5 - We Treat Error Handling as a Second Class Citizen
It is (sadly) quite common that Spring web applications handle errors by following these rules:
- If the application is a regular web application, it renders an error page that has a general error message.
- If the application has a REST API, it simply returns the HTTP status code 500. This means that the client cannot show a proper error message to the user. It has to show a general error message.
- The developers aren’t notified about the error in any way.
The benefit of this approach is that it is very easy to implement. However, it has some major flaws:
- A user doesn’t want to see a general error message. He or she wants to know what went wrong. If the user of our application doesn’t get this information, they might become pissed off and simply don’t trust our application anymore. I know from experience that users tell jokes about these general error messages. Do we really want that they think this way?
- If we are implementing a REST API that is consumed by other programs, the developers of these programs lose faith in our API because it fails without giving a proper error message. This can have a negative effect to our reputation and cause permanent damage to our business, because our customers might choose to use our competitor who provides better error messages.
- Because the developers aren’t notified about the error when it happens, figuring out the root cause is either impossible or requires a lot of work because the only way to find the root cause is to investigate the log files. This is a very boring job and that why developers don’t like to do it. When you think about it, it is ironic that the developers did this to themselves.

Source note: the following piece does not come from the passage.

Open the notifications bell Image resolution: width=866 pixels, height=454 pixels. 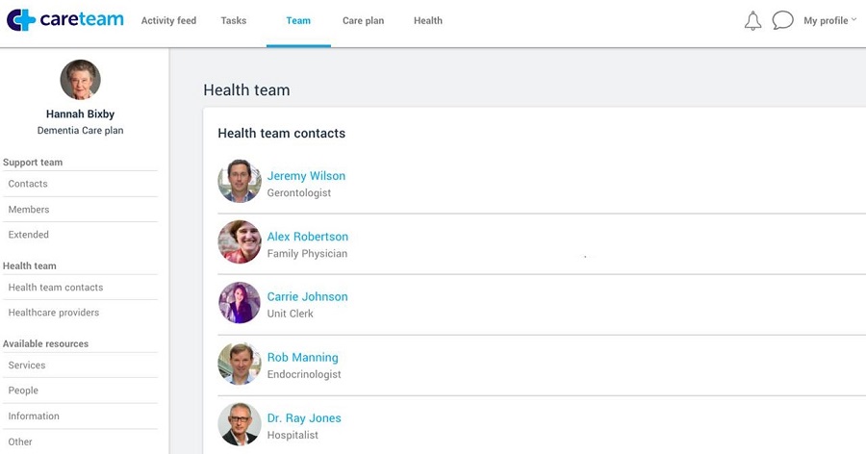click(752, 21)

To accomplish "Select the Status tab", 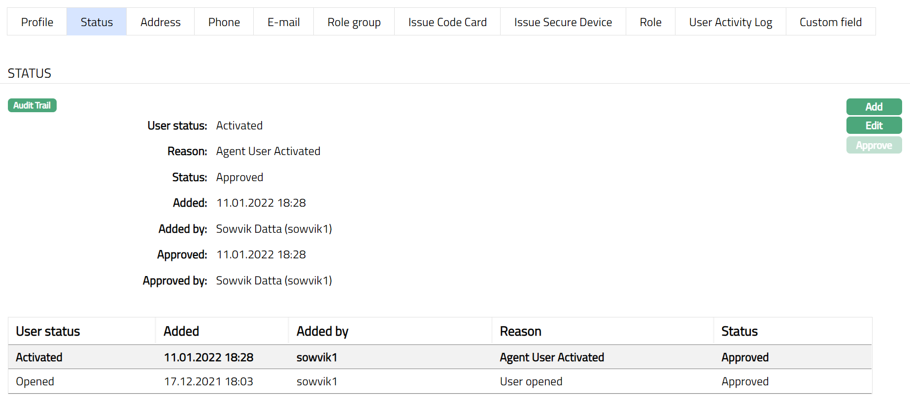I will tap(97, 22).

We can avoid this mistake by following these rules:
- We shouldn’t show a general error message to the user UNLESS we don’t know what went wrong. We shouldn’t reveal the technical details of the error to the users, but we should definitely let them know what went wrong. Also, if our application supports multiple languages, we should translate these error messages as well.
- If we are implementing a REST API, we should learn how to use HTTP status codes and always return an error message that describes what went wrong. Also, if our REST API supports multiple languages AND it is consumed by a single page web application, we should translate these error messages because they might be shown to the users of that application.
- We should always notify the developers about the error. This notification should contain the stack trace, the date and time of the error, and identify that action that triggered this error. This saves us a lot of time, and the best part about it is that we don’t have to spend so much time reading log files. We can send these error reports by using our logging library (most popular libraries have email appenders), or we can use external tools such as New Relic.
There are many other mistakes that we can make when we are implementing a web application that uses Spring Framework. I selected these mistakes because some of them have caused me serious pain in the past, and some of them are causing me serious pain right now. In other words, the list is biased.
Do you think that I forgot something?